● DO THIS
Reproduce the listing from its first line through the line containing "pyautogui.click(x=2080, y=562)", swapping "username" for "profile" and leaving everything else unchanged.

— start of DATA TO USE —

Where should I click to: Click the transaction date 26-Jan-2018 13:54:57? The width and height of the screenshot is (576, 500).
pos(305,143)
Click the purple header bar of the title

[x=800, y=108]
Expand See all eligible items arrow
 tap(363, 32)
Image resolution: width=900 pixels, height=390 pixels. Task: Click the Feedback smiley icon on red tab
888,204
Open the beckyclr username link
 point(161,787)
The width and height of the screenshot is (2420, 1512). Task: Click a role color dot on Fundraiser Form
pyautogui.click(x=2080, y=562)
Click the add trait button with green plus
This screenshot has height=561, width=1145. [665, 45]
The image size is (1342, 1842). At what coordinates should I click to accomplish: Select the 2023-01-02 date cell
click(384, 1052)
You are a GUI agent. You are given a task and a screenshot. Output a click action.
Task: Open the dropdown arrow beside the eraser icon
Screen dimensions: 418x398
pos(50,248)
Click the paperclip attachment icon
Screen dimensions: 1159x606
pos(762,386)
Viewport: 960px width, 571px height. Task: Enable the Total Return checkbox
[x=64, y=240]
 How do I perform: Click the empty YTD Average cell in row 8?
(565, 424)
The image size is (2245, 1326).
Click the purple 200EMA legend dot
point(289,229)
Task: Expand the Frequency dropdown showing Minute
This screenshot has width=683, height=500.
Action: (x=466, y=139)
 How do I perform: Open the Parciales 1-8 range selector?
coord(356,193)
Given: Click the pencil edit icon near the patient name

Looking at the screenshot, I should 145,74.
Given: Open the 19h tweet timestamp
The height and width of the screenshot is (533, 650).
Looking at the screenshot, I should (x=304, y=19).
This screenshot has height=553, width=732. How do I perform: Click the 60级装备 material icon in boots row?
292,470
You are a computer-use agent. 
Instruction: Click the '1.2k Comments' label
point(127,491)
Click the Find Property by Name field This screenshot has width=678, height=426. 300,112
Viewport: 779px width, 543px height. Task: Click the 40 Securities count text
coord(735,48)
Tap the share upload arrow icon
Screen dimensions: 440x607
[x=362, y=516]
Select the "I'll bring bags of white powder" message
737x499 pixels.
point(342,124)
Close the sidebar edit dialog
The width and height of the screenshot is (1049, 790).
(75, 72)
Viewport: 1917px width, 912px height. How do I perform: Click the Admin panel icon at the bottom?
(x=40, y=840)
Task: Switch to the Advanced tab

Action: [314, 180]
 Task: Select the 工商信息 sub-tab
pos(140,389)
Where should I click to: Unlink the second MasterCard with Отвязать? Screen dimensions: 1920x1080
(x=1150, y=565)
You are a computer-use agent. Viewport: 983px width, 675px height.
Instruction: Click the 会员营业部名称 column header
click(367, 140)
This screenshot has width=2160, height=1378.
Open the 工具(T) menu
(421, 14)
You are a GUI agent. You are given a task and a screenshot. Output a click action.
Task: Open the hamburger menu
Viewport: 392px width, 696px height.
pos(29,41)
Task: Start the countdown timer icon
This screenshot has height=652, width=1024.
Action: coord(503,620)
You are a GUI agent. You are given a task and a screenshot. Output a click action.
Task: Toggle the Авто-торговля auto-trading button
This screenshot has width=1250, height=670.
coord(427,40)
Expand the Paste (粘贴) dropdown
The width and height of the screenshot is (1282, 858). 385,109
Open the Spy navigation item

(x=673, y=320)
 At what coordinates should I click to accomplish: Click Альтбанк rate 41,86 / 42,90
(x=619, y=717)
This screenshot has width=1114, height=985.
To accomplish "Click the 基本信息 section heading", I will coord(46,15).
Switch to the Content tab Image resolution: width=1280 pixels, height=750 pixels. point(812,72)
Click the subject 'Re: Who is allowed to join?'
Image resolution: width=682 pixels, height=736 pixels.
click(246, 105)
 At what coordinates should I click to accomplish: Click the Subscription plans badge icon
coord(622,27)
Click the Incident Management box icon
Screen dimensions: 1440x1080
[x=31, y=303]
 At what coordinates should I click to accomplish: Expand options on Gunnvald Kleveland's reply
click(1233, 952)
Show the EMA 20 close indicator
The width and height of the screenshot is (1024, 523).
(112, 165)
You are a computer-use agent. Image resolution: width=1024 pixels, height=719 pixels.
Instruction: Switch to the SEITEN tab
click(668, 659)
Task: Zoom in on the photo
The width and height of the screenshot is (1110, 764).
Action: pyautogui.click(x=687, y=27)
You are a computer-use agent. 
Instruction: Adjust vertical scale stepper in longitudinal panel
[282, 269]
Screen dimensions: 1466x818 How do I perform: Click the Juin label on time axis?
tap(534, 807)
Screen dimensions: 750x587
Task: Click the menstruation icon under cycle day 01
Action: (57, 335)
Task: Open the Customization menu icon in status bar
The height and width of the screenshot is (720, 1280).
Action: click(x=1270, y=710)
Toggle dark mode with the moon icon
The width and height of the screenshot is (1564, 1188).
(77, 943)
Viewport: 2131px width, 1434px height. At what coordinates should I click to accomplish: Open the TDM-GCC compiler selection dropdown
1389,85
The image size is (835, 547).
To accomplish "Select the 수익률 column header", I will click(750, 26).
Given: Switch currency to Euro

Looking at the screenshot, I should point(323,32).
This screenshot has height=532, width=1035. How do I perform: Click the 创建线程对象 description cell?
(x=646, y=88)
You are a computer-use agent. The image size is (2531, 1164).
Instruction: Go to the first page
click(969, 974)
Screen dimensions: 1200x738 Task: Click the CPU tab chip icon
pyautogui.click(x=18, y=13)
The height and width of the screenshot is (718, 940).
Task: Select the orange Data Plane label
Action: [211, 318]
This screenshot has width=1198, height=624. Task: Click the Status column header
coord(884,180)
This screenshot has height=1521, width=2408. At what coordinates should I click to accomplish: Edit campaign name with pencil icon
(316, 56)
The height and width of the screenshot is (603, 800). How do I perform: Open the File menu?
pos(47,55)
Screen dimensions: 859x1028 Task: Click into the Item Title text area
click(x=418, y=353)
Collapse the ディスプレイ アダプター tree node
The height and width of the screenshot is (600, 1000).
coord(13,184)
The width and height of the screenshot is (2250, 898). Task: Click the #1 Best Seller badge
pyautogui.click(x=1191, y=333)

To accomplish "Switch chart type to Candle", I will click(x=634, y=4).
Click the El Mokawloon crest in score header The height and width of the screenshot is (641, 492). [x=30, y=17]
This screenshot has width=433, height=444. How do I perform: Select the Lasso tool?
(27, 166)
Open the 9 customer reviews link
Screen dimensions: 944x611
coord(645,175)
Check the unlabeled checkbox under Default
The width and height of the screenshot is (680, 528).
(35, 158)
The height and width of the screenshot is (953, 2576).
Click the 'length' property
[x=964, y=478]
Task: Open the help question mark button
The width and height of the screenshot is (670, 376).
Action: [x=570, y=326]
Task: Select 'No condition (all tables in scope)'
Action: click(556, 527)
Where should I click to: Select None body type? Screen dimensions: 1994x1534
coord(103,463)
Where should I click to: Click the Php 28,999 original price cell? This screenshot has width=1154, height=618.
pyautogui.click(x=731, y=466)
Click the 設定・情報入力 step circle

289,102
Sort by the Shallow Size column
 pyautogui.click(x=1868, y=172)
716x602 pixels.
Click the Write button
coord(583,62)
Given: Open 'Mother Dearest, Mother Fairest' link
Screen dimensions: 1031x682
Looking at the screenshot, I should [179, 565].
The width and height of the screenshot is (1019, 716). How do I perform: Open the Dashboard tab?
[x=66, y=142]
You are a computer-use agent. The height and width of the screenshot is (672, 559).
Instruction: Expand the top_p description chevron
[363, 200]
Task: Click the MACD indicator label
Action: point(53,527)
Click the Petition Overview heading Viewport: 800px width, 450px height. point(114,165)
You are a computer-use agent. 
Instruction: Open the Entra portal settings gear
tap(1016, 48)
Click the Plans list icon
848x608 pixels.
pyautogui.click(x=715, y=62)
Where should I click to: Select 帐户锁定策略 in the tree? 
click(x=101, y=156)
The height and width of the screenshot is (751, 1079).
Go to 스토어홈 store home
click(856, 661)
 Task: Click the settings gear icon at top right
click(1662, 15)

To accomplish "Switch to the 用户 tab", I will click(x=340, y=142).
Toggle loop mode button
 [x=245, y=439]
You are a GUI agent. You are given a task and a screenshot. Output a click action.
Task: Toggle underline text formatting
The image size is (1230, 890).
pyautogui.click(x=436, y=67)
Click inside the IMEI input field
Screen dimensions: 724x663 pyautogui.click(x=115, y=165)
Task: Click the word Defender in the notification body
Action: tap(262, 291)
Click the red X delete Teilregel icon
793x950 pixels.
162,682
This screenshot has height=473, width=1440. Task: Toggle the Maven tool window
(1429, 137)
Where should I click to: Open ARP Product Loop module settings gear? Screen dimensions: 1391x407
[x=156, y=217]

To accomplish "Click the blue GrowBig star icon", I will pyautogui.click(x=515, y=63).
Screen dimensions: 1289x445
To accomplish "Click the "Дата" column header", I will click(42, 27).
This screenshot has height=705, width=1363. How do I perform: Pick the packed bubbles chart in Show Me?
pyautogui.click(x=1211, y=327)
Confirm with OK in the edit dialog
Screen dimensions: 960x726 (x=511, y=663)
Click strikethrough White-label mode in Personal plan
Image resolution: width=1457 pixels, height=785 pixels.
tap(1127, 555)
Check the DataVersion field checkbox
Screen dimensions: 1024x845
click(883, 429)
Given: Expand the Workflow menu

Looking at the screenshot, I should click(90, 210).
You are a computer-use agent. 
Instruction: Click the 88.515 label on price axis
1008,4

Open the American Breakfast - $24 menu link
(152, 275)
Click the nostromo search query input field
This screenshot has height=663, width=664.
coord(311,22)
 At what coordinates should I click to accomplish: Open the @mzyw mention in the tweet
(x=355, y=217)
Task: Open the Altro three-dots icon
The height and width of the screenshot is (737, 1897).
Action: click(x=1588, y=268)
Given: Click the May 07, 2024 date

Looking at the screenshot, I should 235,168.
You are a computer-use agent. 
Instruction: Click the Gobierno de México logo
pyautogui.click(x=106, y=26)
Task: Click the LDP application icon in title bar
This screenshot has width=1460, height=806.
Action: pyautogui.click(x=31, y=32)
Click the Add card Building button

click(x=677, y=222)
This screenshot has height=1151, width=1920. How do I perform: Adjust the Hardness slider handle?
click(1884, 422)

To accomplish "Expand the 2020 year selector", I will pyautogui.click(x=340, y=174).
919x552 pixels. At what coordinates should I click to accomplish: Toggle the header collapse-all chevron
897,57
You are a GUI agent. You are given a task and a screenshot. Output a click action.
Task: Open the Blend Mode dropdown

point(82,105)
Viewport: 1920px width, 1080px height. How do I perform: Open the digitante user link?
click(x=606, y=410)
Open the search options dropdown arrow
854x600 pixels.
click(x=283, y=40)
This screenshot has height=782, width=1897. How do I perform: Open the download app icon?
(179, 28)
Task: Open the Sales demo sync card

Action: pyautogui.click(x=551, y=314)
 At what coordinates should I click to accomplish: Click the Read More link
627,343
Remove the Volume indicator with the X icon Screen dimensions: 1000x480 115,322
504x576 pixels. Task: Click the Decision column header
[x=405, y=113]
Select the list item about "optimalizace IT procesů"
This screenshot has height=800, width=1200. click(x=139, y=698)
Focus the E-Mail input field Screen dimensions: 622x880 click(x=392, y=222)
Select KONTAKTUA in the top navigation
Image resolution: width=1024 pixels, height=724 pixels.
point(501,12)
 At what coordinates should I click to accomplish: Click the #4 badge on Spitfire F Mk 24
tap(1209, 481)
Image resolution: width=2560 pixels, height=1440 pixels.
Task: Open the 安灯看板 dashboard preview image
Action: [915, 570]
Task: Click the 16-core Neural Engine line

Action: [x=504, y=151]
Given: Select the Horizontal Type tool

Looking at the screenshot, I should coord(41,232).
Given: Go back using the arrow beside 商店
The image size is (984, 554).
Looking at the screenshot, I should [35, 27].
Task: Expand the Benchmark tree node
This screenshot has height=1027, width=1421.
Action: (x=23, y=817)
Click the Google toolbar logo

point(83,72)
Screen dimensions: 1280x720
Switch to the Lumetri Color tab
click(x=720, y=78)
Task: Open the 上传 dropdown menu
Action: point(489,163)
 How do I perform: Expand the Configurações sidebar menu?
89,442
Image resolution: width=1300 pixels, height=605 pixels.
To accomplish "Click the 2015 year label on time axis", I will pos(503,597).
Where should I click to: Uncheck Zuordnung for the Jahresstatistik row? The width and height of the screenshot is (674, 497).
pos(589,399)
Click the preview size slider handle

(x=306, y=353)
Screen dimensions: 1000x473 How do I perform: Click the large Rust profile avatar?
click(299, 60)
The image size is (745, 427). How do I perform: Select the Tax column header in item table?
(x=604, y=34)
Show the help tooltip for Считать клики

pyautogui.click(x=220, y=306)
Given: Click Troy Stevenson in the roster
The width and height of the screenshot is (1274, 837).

— end of DATA TO USE —

● RESULT
Where should I click to: Click the transaction date 26-Jan-2018 13:54:57? The width and height of the screenshot is (576, 500).
pos(305,143)
Click the purple header bar of the title

[x=800, y=108]
Expand See all eligible items arrow
 tap(363, 32)
Image resolution: width=900 pixels, height=390 pixels. Task: Click the Feedback smiley icon on red tab
888,204
Open the beckyclr profile link
 point(161,787)
The width and height of the screenshot is (2420, 1512). Task: Click a role color dot on Fundraiser Form
pyautogui.click(x=2080, y=562)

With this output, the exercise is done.